Opinion

Readers write

(Phil Skinner/AJC)
(Phil Skinner/AJC)
2 hours ago

No excuse for DHS service cuts

In these times of chaos, I’m hard to shock, but the top story, “Ga. agency cuts services to families,” Dec. 20, took my breath away.

Most of the 50 years of my law practice have been with cases involving children and a disabled adult who receive essential services from the Department of Human Services. The dedicated and overworked case workers at DHS must have the resources to address serious cases of abuse and neglect.

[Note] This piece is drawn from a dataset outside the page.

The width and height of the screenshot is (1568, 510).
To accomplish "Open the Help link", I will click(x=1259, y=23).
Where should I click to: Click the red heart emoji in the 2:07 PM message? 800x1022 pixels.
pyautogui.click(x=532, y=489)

There is no excuse for a state with a $14.6 billion budget surplus, $9 billion of it as “undesignated funds,” to have cuts to care of our most vulnerable populations who have no alternative to foster care or high-quality in-home services to prevent their removal from family homes.

Thanks to you, state Rep. Katie Dempsey, R-Rome, for your assurances that our legislature understands DHS Commissioner Candice Broce’s message. Help must come from those who hold the purse strings. We voters expect our Georgia legislators to do the right thing so that DHS can fulfill its duty to protect children.

LINDA PACE, DECATUR

Energy plans must focus on people, public health

The Public Service Commission’s approval of roughly 10,000 megawatts of new power generation for data centers, when considered alongside proposals for data centers to operate around the clock using on-site “prime power,” reveals troubling gaps in Georgia’s energy planning.

The PSC’s decision commits Georgians to decades of largely gas-fired infrastructure based on demand forecasts that remain highly uncertain. At the same time, data-center developers are seeking to bypass grid constraints by operating fleets of diesel or gas generators not as emergency backup, but as continuous power sources. While this may lower costs for developers, it shifts long-term financial, environmental, and health risks onto nearby communities and ratepayers.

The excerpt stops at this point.